Comentando: Cuentos regresivos — John Montañez Cortez

Nostalgia

Editorial Lector Complice

Este libro lo compré junto con Breves y Bravos (Luis B. Linares, 2014) y El príncipe negro (Noberto J. Olivar, 2011), en la Filven de 2015. Y agradezco o más bien, me alegro de haberlo dejado en espera por tanto tiempo –como todo lector que se precie jajaja- creo que no lo hubiese podido disfrutar tanto en aquel tiempo, como lo hice ahora.

¿Por qué lo compré pese a no entender bien de que iba? No sé. De un tiempo para acá, he venido notando mi gusto particular por los libros de relatos, cuentos u antologías. Los prefiero a la novela. Hay algo más atrayente en la narrativa corta, no sé, digo yo. En fin, empecemos.
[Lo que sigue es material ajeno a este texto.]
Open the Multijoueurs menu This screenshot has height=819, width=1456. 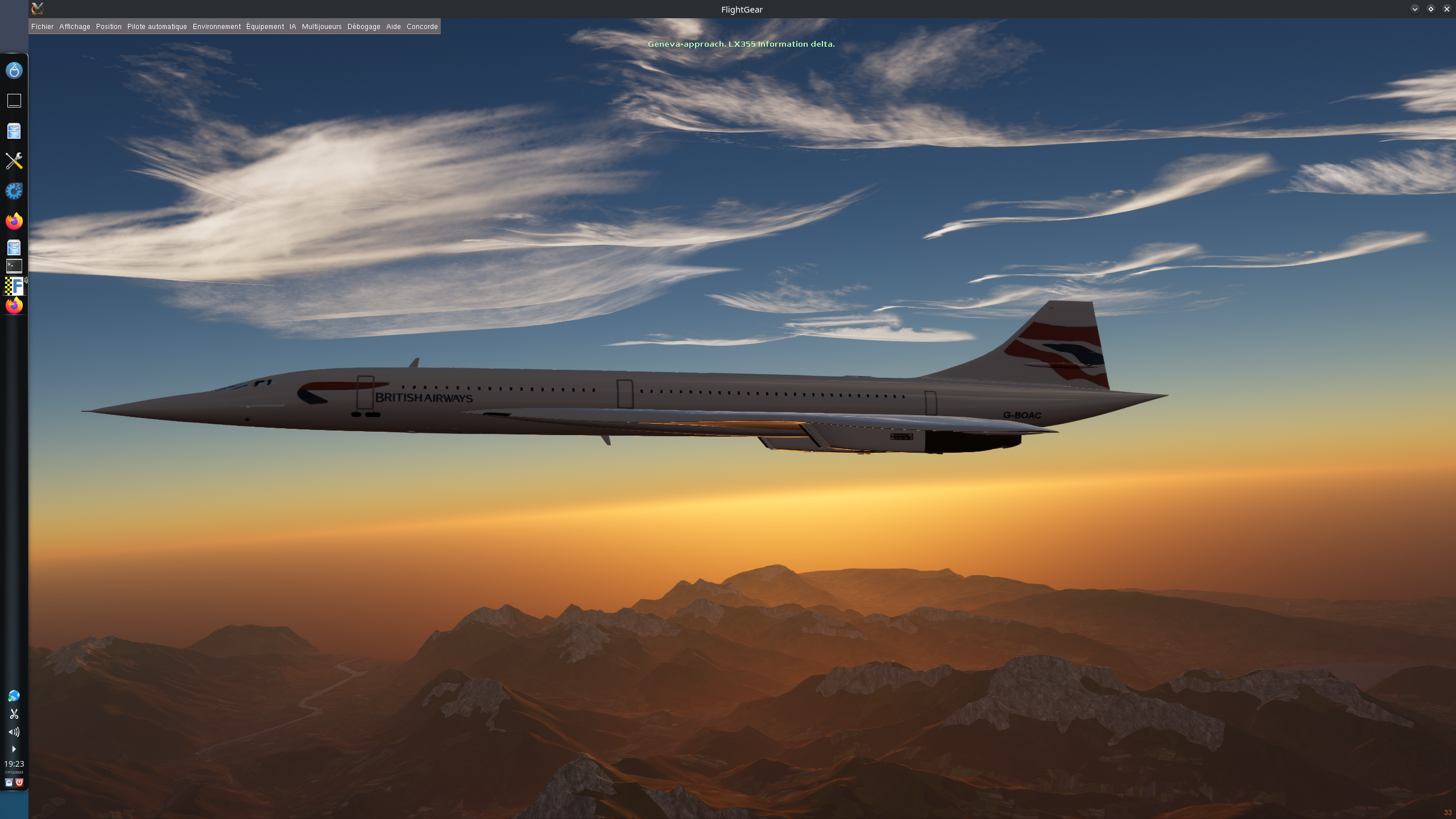[x=321, y=27]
Normalmente con los libros de relatos u antologías, uno no se lleva muchas líneas explicando de que va, así que seré breve: Nostalgia. Básicamente los relatos que conforman este libro están inmersos en eso, la nostalgia; todas las historias son un vistazo a las vidas de personajes tristes, solitarios o arrepentidos de no haber actuado según sus deseos, o de haber actuado de forma errónea. Pero no se queda sólo en el pasado, también los hay que se sienten desplazados o que han vivido sucesos que marcaran sus vidas para siempre.

Los once relatos que componen al libro son de lenguaje y narrativa sencillos, incluso coloquial. Lo que convierte a la lectura en un paseo. Como es costumbre, no todos los relatos pueden llegar a gustar, y aquí quiero hacer un pequeño paréntesis antes de finalizar y hablarles del relato que menos me gustó: “La utopía universal de Jason”
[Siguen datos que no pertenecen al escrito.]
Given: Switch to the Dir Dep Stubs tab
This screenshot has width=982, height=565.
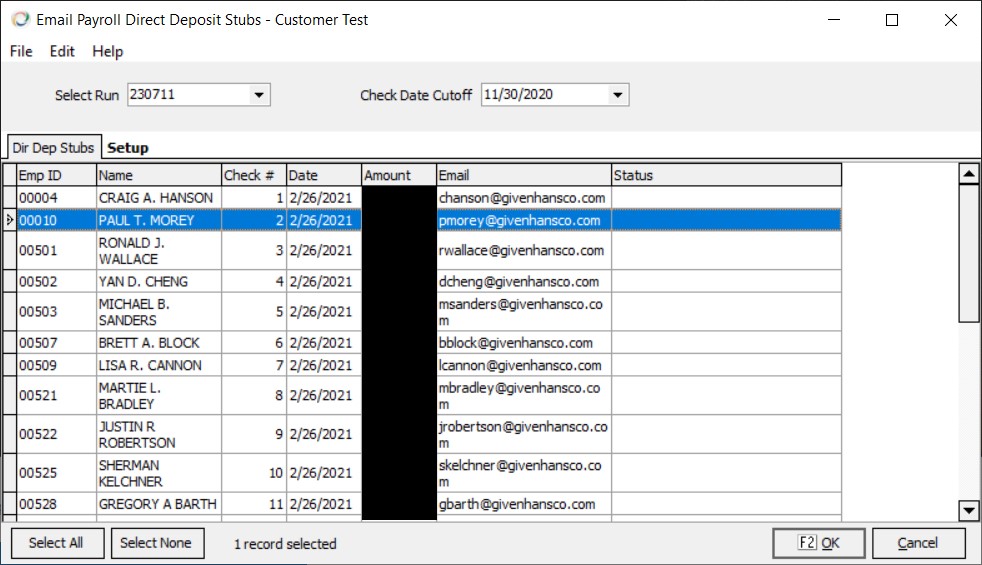Looking at the screenshot, I should (53, 148).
Va de un chico Norteamericano que ve como su tío trata de manera despectiva –racista- a un Mejicano, no lo entiende y la ambigua o nula explicación que le da su tío, lo confunde aun más. Poco después será “abducido” por seres de otro mundo y posteriormente llevado a un planeta donde sufrirá el mismo trato despectivo –racista- por parte de los “aliens”.
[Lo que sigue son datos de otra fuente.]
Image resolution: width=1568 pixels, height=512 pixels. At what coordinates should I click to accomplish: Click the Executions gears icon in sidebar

Ok, se entiende el asunto, el problema –según yo- es la forma tan directa, tosca, no sé, lo poco sutil de todo el relato, es lo que desentona. Está relatado, como digo, de forma tan directa que en vez de ser una mofa y/o critica –que lo es, no se le quita- se siente artificial, ridículo, absurdo y no en el buen sentido, sino en uno de pena. Si lo que quería el autor era provocar esa reacción, bien, lo logró, sino es el caso…pues, que mal.

Dejando de lado el mal trago que para mí fue éste relato, los demás sí que valen la pena. “Cuentos regresivos” es un libro que bien te puedes quedar, regalar o recomendar, y que a más de uno hará pasar un buen rato o por el contrario, será un desperdicio de tiempo, eso corre por cuenta de quien decida leerlo.